_DATA EXCERPTS_
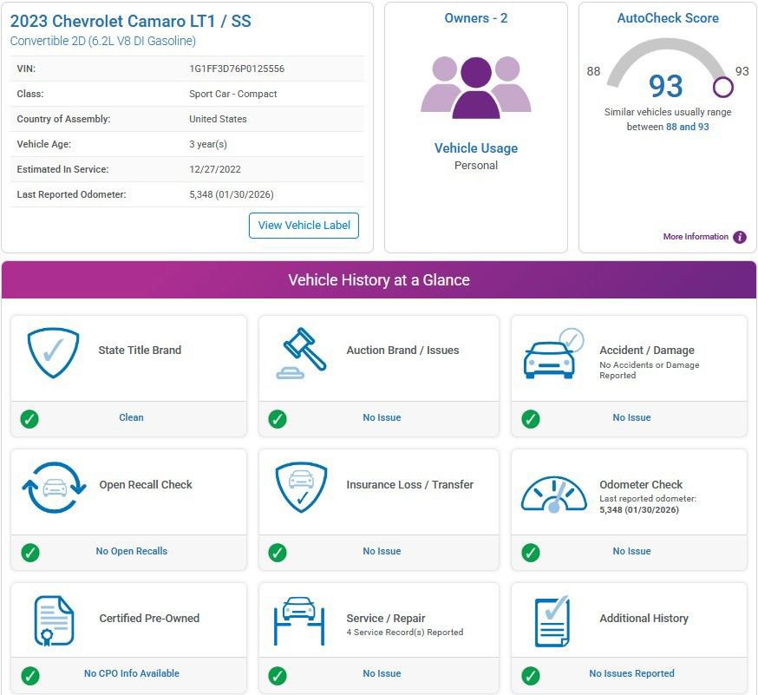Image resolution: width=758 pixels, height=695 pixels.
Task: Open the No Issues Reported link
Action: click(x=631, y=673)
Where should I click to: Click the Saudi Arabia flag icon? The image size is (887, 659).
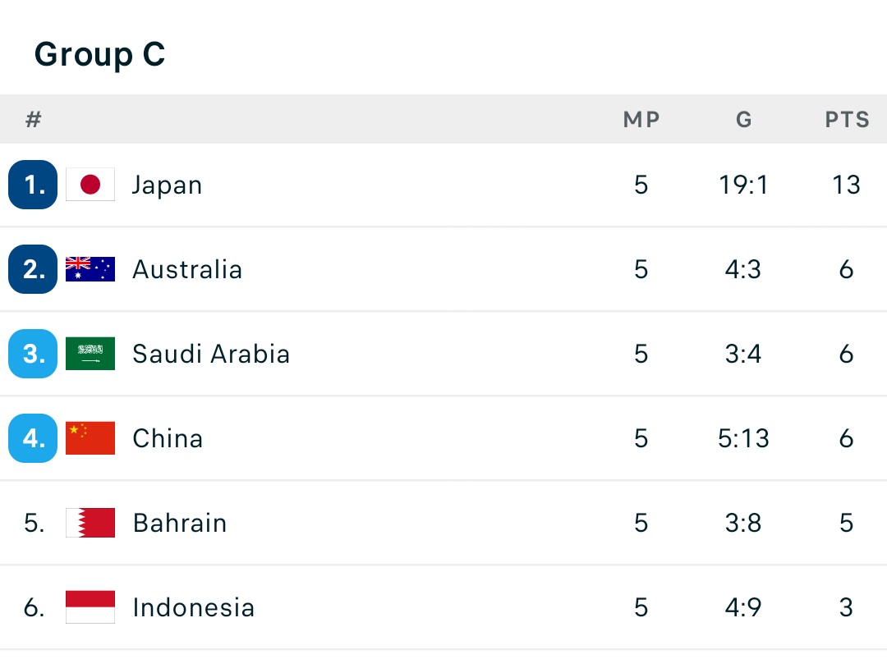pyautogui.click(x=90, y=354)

* * *

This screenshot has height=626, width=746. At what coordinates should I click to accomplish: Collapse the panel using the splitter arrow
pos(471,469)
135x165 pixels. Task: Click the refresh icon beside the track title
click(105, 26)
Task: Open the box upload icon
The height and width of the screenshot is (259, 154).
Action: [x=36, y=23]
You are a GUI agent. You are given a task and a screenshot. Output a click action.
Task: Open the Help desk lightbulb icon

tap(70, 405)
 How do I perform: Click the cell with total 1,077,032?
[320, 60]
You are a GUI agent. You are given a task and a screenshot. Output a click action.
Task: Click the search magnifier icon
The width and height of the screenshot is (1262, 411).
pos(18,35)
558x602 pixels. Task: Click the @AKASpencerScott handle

_WHAT THE EXERCISE ASKS_
Word for word, restate the lines of the listing above starting at the line with "Task: Open the box upload icon" and ending at the line with "558x602 pixels. Task: Click", and nothing outside them.

_SOLUTION TO THE PROBLEM_
Task: Open the box upload icon
The height and width of the screenshot is (259, 154).
Action: [x=36, y=23]
You are a GUI agent. You are given a task and a screenshot. Output a click action.
Task: Open the Help desk lightbulb icon

tap(70, 405)
 How do I perform: Click the cell with total 1,077,032?
[320, 60]
You are a GUI agent. You are given a task and a screenshot. Output a click action.
Task: Click the search magnifier icon
The width and height of the screenshot is (1262, 411).
pos(18,35)
558x602 pixels. Task: Click the @AKASpencerScott handle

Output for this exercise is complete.